Interestingly, just as you find above, this is a decidedly tropical-only phenomenon. Plugging in the global satellite and surface temperatures instead, the ratios stick very close to 1.0 (slightly below 1.0 for UAH).

Absolutely. In fact, the effect is stronger at 20N/S. Take a look at the HadAT2 data for that band. I should actually do a look by narrow (say 5°) latitudinal bands on the satellite data, to see where the action is. Another thing for the unending list.

I’m working on some more refinements but hope to post graphs and everything else shortly – anyway, I’d appreciate clarification from you if I’ve missed something obvious here, because the numbers are turning out not quite to agree with what you have posted here. Thanks.

Please post what you find. As long as the shapes agree, the difference in numbers is likely not too meaningful.

The key to me is that despite using different datasets and different bands, there is a common shape. There is not much amplification at short timescales. It increases for five to ten years, then begins a slow decay. That’s what’s striking about the pattern. And I haven’t been able to reproduce that using red noise … and I’ve tried a pile of them. ARMA(.9,-.3) produces a pattern like that, but only one time in ten.

w.

75. Posted Feb 26, 2009 at 10:01 PM | Permalink

Hi Willis – thanks for replying – and particularly for clarifying what data you used. I agree it probably doesn’t make much difference, but I was wondering why I wasn’t getting precisely your numbers, so that explains that.

I’m still working on this looking at the behavior of some simulated data and trying to get a better understanding of the impact of measurement errors of a couple of different kinds on what this all looks like. Hope to post all the graphs soon, should be interesting.

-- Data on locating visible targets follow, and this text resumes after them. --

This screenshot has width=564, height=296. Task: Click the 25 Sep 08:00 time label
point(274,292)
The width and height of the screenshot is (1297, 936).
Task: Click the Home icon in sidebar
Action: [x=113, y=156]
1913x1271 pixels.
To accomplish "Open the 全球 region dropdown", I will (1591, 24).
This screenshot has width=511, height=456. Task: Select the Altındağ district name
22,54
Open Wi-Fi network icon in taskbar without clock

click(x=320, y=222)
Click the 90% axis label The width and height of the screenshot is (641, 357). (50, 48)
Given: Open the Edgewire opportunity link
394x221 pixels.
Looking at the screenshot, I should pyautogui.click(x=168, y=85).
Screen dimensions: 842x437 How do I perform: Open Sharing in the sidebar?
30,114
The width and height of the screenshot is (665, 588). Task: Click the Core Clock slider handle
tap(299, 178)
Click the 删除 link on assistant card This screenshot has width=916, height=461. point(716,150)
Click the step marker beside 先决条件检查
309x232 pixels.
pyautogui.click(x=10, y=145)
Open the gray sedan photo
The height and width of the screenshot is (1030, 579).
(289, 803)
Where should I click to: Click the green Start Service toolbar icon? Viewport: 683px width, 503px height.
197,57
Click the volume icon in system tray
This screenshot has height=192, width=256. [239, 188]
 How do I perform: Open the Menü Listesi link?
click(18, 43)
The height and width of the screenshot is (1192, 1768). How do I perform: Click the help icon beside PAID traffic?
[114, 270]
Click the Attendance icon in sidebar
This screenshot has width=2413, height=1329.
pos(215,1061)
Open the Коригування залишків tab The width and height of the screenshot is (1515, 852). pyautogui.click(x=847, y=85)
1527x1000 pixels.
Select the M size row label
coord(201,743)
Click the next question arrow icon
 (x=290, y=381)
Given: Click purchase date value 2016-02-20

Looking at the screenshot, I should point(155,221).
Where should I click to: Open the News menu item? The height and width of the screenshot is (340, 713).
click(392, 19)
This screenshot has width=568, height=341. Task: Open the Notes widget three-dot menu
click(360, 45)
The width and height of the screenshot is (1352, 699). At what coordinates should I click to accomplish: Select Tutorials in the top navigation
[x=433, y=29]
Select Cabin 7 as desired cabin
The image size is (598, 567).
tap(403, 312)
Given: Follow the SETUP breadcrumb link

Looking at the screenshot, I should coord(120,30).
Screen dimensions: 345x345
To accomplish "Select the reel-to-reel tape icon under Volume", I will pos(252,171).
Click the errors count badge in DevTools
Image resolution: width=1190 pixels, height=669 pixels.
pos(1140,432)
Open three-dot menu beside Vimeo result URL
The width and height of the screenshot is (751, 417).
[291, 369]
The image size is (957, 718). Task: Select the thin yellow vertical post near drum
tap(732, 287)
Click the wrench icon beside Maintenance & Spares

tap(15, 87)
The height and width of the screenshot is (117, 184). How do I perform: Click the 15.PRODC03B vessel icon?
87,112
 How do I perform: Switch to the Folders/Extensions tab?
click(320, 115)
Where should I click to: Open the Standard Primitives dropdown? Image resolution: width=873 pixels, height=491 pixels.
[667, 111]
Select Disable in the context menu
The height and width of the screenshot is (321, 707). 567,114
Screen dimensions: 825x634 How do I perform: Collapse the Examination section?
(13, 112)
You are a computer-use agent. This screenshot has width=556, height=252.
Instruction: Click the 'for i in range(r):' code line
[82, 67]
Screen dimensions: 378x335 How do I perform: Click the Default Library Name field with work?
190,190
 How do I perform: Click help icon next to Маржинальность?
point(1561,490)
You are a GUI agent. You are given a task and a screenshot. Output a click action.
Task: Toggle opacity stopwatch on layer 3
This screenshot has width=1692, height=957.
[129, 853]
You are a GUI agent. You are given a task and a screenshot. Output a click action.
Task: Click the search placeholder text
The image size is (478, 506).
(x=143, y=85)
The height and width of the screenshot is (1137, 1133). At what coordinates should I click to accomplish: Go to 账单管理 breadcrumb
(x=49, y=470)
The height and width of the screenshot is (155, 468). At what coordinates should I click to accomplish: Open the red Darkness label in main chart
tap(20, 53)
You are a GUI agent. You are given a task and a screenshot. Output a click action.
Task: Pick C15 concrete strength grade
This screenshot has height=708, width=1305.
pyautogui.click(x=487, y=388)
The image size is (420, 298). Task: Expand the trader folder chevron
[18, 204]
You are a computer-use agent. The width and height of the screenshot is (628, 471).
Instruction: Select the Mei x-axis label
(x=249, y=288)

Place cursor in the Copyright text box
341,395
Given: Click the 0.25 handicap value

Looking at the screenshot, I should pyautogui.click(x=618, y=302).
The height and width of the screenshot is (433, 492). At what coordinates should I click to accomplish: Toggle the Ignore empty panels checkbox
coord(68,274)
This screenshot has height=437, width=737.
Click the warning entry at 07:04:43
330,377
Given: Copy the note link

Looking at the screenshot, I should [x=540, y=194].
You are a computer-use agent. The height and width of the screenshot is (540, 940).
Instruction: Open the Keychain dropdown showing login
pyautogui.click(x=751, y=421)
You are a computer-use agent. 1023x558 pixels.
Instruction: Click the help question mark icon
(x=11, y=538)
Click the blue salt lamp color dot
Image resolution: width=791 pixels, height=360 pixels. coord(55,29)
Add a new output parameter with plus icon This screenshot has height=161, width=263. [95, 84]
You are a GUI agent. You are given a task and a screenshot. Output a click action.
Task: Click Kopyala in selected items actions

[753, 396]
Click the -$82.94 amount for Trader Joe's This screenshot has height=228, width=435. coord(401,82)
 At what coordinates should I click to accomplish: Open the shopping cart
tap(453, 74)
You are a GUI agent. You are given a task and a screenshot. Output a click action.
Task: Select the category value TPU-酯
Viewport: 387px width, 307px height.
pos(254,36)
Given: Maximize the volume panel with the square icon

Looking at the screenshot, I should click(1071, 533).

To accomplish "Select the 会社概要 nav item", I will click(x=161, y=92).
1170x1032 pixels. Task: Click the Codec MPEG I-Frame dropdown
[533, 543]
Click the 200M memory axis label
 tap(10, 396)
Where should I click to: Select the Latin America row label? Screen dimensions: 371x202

76. Posted Apr 5, 2009 at 7:17 PM | Permalink

Ok, finally got my version of this analysis posted here. Willis, I would very much appreciate your comments… I think it’s pretty clear there’s something still missing in our understanding of what’s going on with the satellite (or surface) data – at least their tropical bits. Something is entering in at around the 10-year time-scale or 0.5 degree surface temperature difference to change the statistical behavior of the data, but I don’t have a candidate explanation at the moment.

77. Posted Jan 27, 2009 at 10:57 PM | Permalink

Re: Check out WUWT « The Air Vent (#47), I didn’t put that link here.